Wiley named interim director of Wisconsin Institute for Discovery

Wiley named interim director of Wisconsin Institute for Discovery

Madison, Wis. – John Wiley, whose tenure as the chancellor of University of Wisconsin-Madison will end this fall, has been named the new interim director of the Wisconsin Institute for Discovery, according to the university.
Wiley will succeed Marsha Mailick Seltzer, who has served as director of the Wisconsin Institute for Discovery in addition to director UW’s Waisman Center. His appointment is effective Nov. 1, 2008.
“We’re very pleased that John Wiley has agreed to continue to serve the university by accepting this critical position,” UW-Madison Graduate School Dean Martin Cadwallader said in a statement released by the university. “He, of course, brings a wealth of experience and the kinds of connections that will help us develop the institute to its fullest potential and position it well for the future.”

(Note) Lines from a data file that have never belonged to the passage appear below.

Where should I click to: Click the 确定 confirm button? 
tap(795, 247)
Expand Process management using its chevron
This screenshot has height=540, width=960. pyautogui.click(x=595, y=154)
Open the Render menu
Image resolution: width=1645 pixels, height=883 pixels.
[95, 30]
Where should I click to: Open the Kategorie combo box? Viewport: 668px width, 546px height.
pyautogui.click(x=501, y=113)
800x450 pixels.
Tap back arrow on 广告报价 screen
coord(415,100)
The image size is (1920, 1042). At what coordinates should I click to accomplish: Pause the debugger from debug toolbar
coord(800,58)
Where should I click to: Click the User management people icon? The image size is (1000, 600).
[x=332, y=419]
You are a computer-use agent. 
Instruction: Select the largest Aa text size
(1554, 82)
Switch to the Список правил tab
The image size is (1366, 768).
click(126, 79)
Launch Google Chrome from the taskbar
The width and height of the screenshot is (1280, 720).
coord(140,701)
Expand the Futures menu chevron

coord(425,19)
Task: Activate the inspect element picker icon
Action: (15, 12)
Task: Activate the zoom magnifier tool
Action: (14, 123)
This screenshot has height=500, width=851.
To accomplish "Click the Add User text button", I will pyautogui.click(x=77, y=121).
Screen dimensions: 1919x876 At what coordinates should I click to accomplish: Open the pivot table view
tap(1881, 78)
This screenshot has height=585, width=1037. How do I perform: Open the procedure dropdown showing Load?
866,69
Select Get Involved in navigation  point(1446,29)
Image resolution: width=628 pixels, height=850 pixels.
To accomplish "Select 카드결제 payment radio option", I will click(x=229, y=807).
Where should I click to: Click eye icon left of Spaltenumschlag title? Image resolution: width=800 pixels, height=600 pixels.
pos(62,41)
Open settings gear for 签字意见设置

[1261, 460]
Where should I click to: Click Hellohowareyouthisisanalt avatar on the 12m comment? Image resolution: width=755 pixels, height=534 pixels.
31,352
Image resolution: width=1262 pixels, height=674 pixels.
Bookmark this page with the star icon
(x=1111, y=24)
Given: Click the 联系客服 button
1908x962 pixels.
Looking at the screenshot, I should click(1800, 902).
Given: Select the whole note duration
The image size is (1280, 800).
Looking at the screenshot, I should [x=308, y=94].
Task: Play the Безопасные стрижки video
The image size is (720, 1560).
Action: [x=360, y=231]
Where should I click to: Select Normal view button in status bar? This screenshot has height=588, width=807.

The institute is the public half of a new research center that will promote interdisciplinary science and public-private collaboration. The private part is the Morgridge Institute for Research, funded by $50 million donations from Wisconsin Alumni Research Foundation and John and Tashia Morgridge. In February, stem cell researcher James Thomson was named director of regenerative biology for the Morgridge Institute.
Groundbreaking on the twin institutes was held earlier this year, and they will open in 2010.
Wiley will step down as chancellor this fall and be replaced by Carolyn “Biddy” Martin, a UW-Madison alumnus who has served as he provost at Cornell University since 2000.
The university described Wiley’s interim post as a “25 percent” appointment. Wiley also will serve as professor in the Department of Educational Leadership and Policy Analysis and at the Robert M. LaFollette School of Public Affairs. He also will have a zero-dollar appointment as senior scholar at The Wisconsin Center for the Advancement of Post-secondary Education (WISCAPE).
Cadwallader lauded Seltzer’s service, noting she developed a plan for staffing the institute with faculty members in academic disciplines like nanotechnology, biology, and computational sciences.